Written problem:
Reproduce every item below word for word.

Input material:
● ● ● ●

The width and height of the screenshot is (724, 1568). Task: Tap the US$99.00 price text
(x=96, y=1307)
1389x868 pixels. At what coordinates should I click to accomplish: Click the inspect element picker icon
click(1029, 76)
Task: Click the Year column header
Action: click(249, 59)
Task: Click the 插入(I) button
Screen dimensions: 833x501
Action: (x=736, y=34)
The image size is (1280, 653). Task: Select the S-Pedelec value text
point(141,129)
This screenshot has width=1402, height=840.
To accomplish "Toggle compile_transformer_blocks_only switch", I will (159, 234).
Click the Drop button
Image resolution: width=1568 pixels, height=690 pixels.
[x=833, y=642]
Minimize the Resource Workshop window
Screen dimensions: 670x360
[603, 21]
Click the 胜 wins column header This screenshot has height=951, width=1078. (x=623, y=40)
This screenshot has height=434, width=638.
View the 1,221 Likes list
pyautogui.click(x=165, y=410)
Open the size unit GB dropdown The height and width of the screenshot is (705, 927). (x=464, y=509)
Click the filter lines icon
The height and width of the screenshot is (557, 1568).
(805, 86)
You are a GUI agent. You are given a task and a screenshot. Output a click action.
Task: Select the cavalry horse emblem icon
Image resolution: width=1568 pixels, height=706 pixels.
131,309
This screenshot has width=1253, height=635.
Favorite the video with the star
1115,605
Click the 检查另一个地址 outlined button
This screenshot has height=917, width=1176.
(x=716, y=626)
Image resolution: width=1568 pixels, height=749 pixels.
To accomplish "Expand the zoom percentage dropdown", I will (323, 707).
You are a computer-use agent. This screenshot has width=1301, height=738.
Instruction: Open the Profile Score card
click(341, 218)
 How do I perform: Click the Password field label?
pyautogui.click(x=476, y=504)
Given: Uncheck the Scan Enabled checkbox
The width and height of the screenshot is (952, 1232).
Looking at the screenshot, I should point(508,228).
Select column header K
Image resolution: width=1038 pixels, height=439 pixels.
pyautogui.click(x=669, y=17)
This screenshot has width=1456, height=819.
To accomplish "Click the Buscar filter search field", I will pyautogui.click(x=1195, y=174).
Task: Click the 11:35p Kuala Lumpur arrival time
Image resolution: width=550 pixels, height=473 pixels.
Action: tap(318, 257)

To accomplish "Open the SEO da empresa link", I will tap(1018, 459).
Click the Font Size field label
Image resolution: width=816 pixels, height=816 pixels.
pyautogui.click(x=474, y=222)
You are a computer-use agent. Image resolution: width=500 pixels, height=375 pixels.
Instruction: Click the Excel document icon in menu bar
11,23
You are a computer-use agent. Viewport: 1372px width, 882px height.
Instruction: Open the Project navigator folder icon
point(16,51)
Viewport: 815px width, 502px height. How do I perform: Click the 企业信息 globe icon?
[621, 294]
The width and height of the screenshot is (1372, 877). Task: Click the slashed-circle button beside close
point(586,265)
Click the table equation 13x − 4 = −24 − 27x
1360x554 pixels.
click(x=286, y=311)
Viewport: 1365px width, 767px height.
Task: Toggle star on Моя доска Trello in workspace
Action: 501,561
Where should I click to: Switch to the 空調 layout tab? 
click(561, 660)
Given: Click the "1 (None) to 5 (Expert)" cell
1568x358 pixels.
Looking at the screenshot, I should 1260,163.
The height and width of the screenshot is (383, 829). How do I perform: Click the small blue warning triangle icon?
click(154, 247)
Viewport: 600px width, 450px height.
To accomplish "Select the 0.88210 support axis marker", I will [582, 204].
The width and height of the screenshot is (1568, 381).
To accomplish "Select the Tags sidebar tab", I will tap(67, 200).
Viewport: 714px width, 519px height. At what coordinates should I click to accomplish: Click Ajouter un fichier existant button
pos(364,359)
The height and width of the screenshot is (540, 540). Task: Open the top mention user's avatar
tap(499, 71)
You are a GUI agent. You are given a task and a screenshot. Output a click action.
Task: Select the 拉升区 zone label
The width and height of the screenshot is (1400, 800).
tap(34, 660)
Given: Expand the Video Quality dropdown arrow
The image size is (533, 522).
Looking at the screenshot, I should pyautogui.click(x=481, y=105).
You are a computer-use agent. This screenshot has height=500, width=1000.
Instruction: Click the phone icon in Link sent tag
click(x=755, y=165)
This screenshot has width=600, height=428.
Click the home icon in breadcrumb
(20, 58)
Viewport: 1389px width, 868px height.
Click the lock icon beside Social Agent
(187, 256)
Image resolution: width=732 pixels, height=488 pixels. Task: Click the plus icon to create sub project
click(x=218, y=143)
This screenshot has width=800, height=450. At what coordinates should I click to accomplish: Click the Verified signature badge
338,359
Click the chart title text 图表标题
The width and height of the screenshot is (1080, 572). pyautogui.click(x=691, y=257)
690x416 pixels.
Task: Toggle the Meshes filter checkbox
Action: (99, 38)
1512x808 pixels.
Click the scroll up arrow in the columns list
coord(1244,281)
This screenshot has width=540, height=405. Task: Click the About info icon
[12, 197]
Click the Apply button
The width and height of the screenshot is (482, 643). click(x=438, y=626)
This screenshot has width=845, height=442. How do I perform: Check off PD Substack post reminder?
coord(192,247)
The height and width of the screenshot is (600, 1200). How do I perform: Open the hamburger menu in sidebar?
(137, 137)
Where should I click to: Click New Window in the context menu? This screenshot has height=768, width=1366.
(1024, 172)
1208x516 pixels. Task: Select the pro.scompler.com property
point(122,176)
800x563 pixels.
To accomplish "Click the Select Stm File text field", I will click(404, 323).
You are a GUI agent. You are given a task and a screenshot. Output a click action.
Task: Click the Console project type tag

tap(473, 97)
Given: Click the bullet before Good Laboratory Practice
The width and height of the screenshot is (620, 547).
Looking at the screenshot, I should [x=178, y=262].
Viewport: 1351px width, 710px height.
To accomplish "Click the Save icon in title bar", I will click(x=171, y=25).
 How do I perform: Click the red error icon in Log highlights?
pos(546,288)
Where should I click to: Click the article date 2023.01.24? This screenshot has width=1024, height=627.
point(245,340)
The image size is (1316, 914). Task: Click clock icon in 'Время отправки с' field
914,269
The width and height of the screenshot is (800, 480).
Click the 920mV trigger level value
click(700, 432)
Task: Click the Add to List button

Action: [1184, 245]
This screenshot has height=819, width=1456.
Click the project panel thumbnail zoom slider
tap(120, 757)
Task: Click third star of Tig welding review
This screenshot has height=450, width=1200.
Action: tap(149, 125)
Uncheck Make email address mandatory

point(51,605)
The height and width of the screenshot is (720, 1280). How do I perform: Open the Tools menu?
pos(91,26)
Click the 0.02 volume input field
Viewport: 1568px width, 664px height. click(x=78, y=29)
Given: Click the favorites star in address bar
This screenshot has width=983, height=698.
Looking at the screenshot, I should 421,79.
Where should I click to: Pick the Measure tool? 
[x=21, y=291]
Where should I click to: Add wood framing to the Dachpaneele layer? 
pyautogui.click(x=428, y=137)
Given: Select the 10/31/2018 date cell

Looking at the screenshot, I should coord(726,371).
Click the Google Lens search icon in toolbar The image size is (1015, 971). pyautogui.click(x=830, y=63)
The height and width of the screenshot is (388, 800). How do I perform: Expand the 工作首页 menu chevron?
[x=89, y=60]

● ● ● ●

Result:
The width and height of the screenshot is (724, 1568). Task: Tap the US$99.00 price text
(x=96, y=1307)
1389x868 pixels. At what coordinates should I click to accomplish: Click the inspect element picker icon
click(1029, 76)
Task: Click the Year column header
Action: click(249, 59)
Task: Click the 插入(I) button
Screen dimensions: 833x501
Action: (x=736, y=34)
The image size is (1280, 653). Task: Select the S-Pedelec value text
point(141,129)
This screenshot has width=1402, height=840.
To accomplish "Toggle compile_transformer_blocks_only switch", I will (159, 234).
Click the Drop button
Image resolution: width=1568 pixels, height=690 pixels.
[x=833, y=642]
Minimize the Resource Workshop window
Screen dimensions: 670x360
[603, 21]
Click the 胜 wins column header This screenshot has height=951, width=1078. (x=623, y=40)
This screenshot has height=434, width=638.
View the 1,221 Likes list
pyautogui.click(x=165, y=410)
Open the size unit GB dropdown The height and width of the screenshot is (705, 927). (x=464, y=509)
Click the filter lines icon
The height and width of the screenshot is (557, 1568).
(805, 86)
You are a GUI agent. You are given a task and a screenshot. Output a click action.
Task: Select the cavalry horse emblem icon
Image resolution: width=1568 pixels, height=706 pixels.
131,309
This screenshot has width=1253, height=635.
Favorite the video with the star
1115,605
Click the 检查另一个地址 outlined button
This screenshot has height=917, width=1176.
(x=716, y=626)
Image resolution: width=1568 pixels, height=749 pixels.
To accomplish "Expand the zoom percentage dropdown", I will (323, 707).
You are a computer-use agent. This screenshot has width=1301, height=738.
Instruction: Open the Profile Score card
click(341, 218)
 How do I perform: Click the Password field label?
pyautogui.click(x=476, y=504)
Given: Uncheck the Scan Enabled checkbox
The width and height of the screenshot is (952, 1232).
Looking at the screenshot, I should point(508,228).
Select column header K
Image resolution: width=1038 pixels, height=439 pixels.
pyautogui.click(x=669, y=17)
This screenshot has width=1456, height=819.
To accomplish "Click the Buscar filter search field", I will pyautogui.click(x=1195, y=174).
Task: Click the 11:35p Kuala Lumpur arrival time
Image resolution: width=550 pixels, height=473 pixels.
Action: tap(318, 257)

To accomplish "Open the SEO da empresa link", I will tap(1018, 459).
Click the Font Size field label
Image resolution: width=816 pixels, height=816 pixels.
pyautogui.click(x=474, y=222)
You are a computer-use agent. Image resolution: width=500 pixels, height=375 pixels.
Instruction: Click the Excel document icon in menu bar
11,23
You are a computer-use agent. Viewport: 1372px width, 882px height.
Instruction: Open the Project navigator folder icon
point(16,51)
Viewport: 815px width, 502px height. How do I perform: Click the 企业信息 globe icon?
[621, 294]
The width and height of the screenshot is (1372, 877). Task: Click the slashed-circle button beside close
point(586,265)
Click the table equation 13x − 4 = −24 − 27x
1360x554 pixels.
click(x=286, y=311)
Viewport: 1365px width, 767px height.
Task: Toggle star on Моя доска Trello in workspace
Action: 501,561
Where should I click to: Switch to the 空調 layout tab? 
click(561, 660)
Given: Click the "1 (None) to 5 (Expert)" cell
1568x358 pixels.
Looking at the screenshot, I should 1260,163.
The height and width of the screenshot is (383, 829). How do I perform: Click the small blue warning triangle icon?
click(154, 247)
Viewport: 600px width, 450px height.
To accomplish "Select the 0.88210 support axis marker", I will [582, 204].
The width and height of the screenshot is (1568, 381).
To accomplish "Select the Tags sidebar tab", I will tap(67, 200).
Viewport: 714px width, 519px height. At what coordinates should I click to accomplish: Click Ajouter un fichier existant button
pos(364,359)
The height and width of the screenshot is (540, 540). Task: Open the top mention user's avatar
tap(499, 71)
You are a GUI agent. You are given a task and a screenshot. Output a click action.
Task: Select the 拉升区 zone label
The width and height of the screenshot is (1400, 800).
tap(34, 660)
Given: Expand the Video Quality dropdown arrow
The image size is (533, 522).
Looking at the screenshot, I should pyautogui.click(x=481, y=105).
You are a computer-use agent. This screenshot has height=500, width=1000.
Instruction: Click the phone icon in Link sent tag
click(x=755, y=165)
This screenshot has width=600, height=428.
Click the home icon in breadcrumb
(20, 58)
Viewport: 1389px width, 868px height.
Click the lock icon beside Social Agent
(187, 256)
Image resolution: width=732 pixels, height=488 pixels. Task: Click the plus icon to create sub project
click(x=218, y=143)
This screenshot has width=800, height=450. At what coordinates should I click to accomplish: Click the Verified signature badge
338,359
Click the chart title text 图表标题
The width and height of the screenshot is (1080, 572). pyautogui.click(x=691, y=257)
690x416 pixels.
Task: Toggle the Meshes filter checkbox
Action: (99, 38)
1512x808 pixels.
Click the scroll up arrow in the columns list
coord(1244,281)
This screenshot has width=540, height=405. Task: Click the About info icon
[12, 197]
Click the Apply button
The width and height of the screenshot is (482, 643). click(x=438, y=626)
This screenshot has width=845, height=442. How do I perform: Check off PD Substack post reminder?
coord(192,247)
The height and width of the screenshot is (600, 1200). How do I perform: Open the hamburger menu in sidebar?
(137, 137)
Where should I click to: Click New Window in the context menu? This screenshot has height=768, width=1366.
(1024, 172)
1208x516 pixels. Task: Select the pro.scompler.com property
point(122,176)
800x563 pixels.
To accomplish "Click the Select Stm File text field", I will click(404, 323).
You are a GUI agent. You are given a task and a screenshot. Output a click action.
Task: Click the Console project type tag

tap(473, 97)
Given: Click the bullet before Good Laboratory Practice
The width and height of the screenshot is (620, 547).
Looking at the screenshot, I should [x=178, y=262].
Viewport: 1351px width, 710px height.
To accomplish "Click the Save icon in title bar", I will click(x=171, y=25).
 How do I perform: Click the red error icon in Log highlights?
pos(546,288)
Where should I click to: Click the article date 2023.01.24? This screenshot has width=1024, height=627.
point(245,340)
The image size is (1316, 914). Task: Click clock icon in 'Время отправки с' field
914,269
The width and height of the screenshot is (800, 480).
Click the 920mV trigger level value
click(700, 432)
Task: Click the Add to List button

Action: [1184, 245]
This screenshot has height=819, width=1456.
Click the project panel thumbnail zoom slider
tap(120, 757)
Task: Click third star of Tig welding review
This screenshot has height=450, width=1200.
Action: tap(149, 125)
Uncheck Make email address mandatory

point(51,605)
The height and width of the screenshot is (720, 1280). How do I perform: Open the Tools menu?
pos(91,26)
Click the 0.02 volume input field
Viewport: 1568px width, 664px height. click(x=78, y=29)
Given: Click the favorites star in address bar
This screenshot has width=983, height=698.
Looking at the screenshot, I should 421,79.
Where should I click to: Pick the Measure tool? 
[x=21, y=291]
Where should I click to: Add wood framing to the Dachpaneele layer? 
pyautogui.click(x=428, y=137)
Given: Select the 10/31/2018 date cell

Looking at the screenshot, I should coord(726,371).
Click the Google Lens search icon in toolbar The image size is (1015, 971). pyautogui.click(x=830, y=63)
The height and width of the screenshot is (388, 800). How do I perform: Expand the 工作首页 menu chevron?
[x=89, y=60]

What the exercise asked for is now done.